_WHAT YOU ARE ASKED TO DO_
Go through the records and tally the lines that include the word "agent". The answer is that total alone.

_THE INPUT_
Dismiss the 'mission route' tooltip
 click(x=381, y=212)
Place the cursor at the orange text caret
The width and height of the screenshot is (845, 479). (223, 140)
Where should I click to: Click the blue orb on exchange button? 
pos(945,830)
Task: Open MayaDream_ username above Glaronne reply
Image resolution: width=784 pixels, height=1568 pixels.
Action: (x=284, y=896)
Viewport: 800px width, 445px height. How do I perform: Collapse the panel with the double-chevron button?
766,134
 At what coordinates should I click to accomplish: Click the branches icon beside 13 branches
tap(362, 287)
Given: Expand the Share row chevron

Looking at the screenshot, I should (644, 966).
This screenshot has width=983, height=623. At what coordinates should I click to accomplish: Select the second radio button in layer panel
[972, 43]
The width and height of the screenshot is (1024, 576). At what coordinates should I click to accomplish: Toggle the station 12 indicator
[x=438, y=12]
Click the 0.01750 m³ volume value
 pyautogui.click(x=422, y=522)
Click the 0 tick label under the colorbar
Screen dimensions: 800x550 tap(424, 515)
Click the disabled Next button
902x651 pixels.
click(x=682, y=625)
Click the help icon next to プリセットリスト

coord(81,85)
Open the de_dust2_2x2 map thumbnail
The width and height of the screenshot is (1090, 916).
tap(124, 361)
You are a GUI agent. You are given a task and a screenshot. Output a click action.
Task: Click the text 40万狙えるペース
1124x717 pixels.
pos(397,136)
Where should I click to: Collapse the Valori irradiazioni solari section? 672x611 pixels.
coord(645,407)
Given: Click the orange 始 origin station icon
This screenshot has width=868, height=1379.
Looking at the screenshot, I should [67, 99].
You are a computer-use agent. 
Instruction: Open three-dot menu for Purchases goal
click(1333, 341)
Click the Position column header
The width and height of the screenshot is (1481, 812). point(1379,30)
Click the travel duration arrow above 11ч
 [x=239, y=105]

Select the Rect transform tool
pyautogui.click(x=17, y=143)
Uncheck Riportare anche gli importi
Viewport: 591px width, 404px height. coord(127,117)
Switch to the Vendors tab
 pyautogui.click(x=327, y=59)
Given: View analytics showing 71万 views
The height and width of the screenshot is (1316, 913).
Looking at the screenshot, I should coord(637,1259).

_OUTPUT FOR THIS EXERCISE_
2